DATA
——————

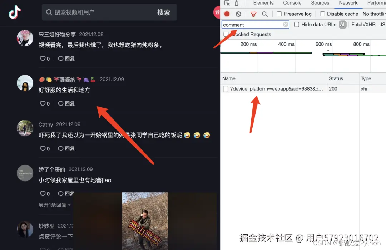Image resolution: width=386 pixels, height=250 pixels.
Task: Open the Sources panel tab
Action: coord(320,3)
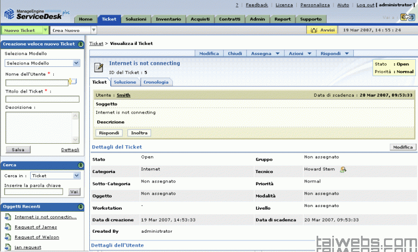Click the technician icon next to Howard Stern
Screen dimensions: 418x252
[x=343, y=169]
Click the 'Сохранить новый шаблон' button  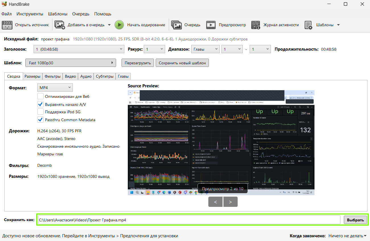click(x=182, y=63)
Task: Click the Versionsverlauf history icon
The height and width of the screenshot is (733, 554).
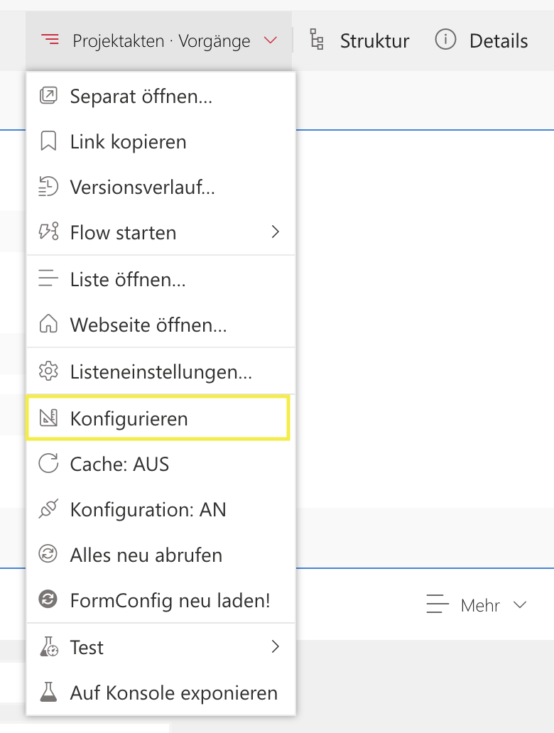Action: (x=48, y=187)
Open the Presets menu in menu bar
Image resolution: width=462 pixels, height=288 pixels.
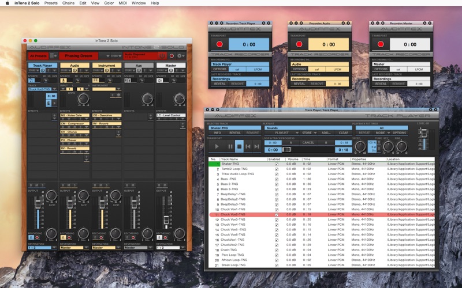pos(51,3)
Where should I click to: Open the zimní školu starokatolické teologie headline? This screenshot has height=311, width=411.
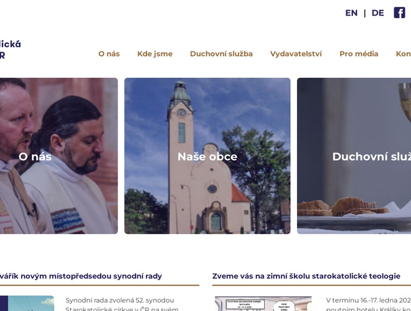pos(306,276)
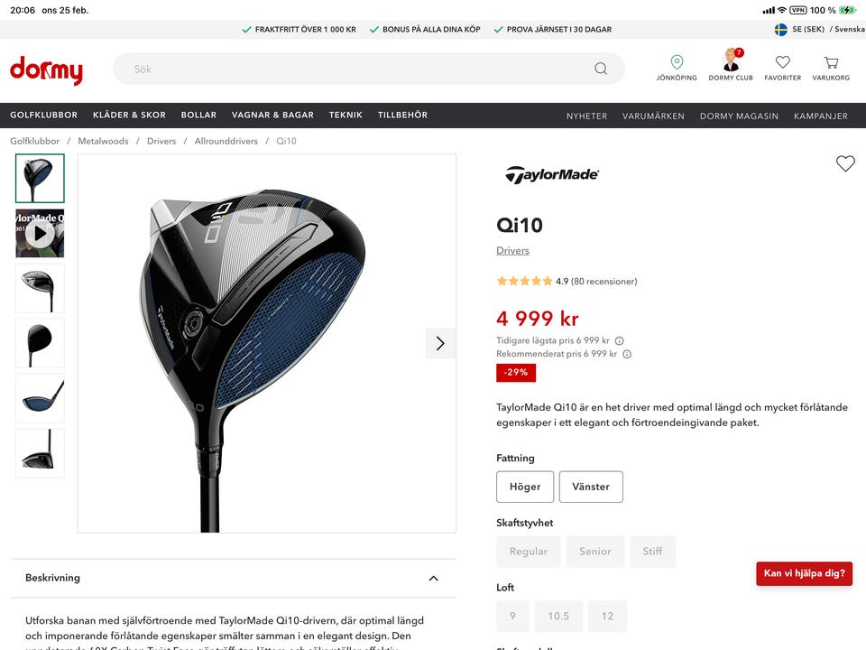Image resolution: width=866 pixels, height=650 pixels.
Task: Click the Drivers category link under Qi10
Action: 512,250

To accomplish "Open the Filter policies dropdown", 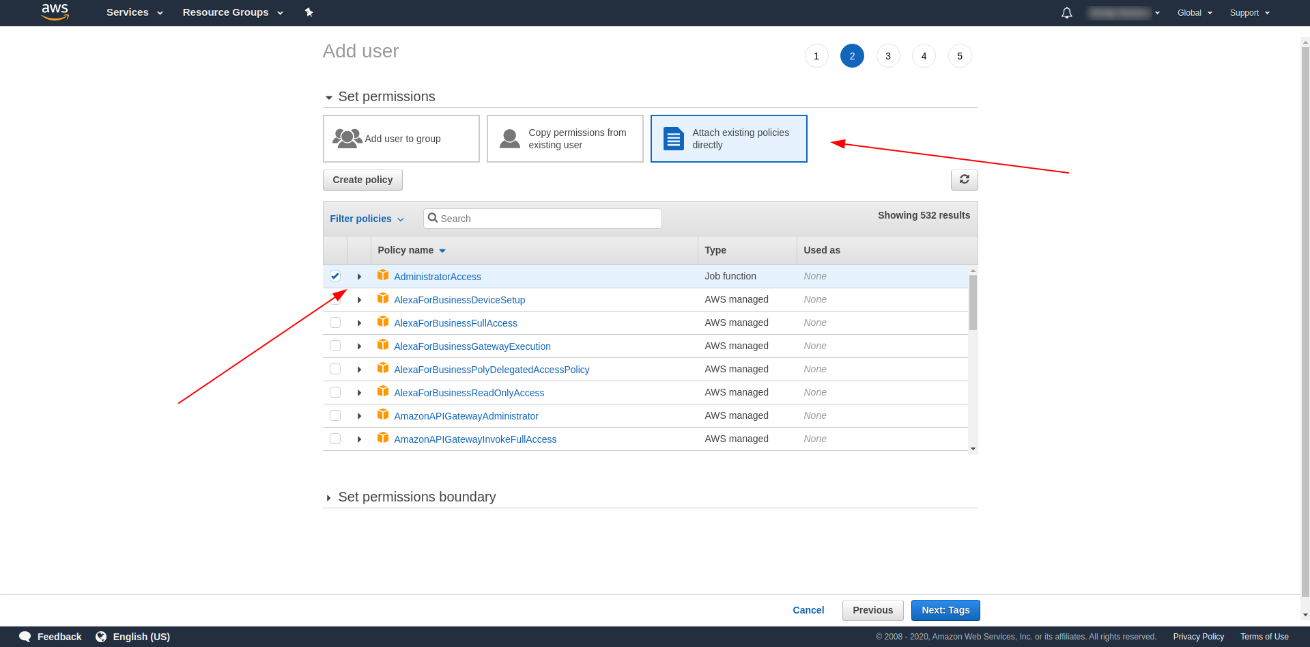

——————

REQUIRED WORK
Each line from the one containing "Task: Click the Versionsverlauf history icon" through the last line of the data should be written out exactly. Skip the pictures, and add no other lines.

ANSWER BOX
Task: Click the Versionsverlauf history icon
The height and width of the screenshot is (733, 554).
Action: (x=48, y=187)
Open the Presets menu in menu bar
Image resolution: width=462 pixels, height=288 pixels.
pos(51,3)
Where should I click to: Open the zimní školu starokatolické teologie headline? This screenshot has height=311, width=411.
pos(306,276)
Image resolution: width=866 pixels, height=650 pixels.
Task: Click the Drivers category link under Qi10
Action: 512,250

To accomplish "Open the Filter policies dropdown", 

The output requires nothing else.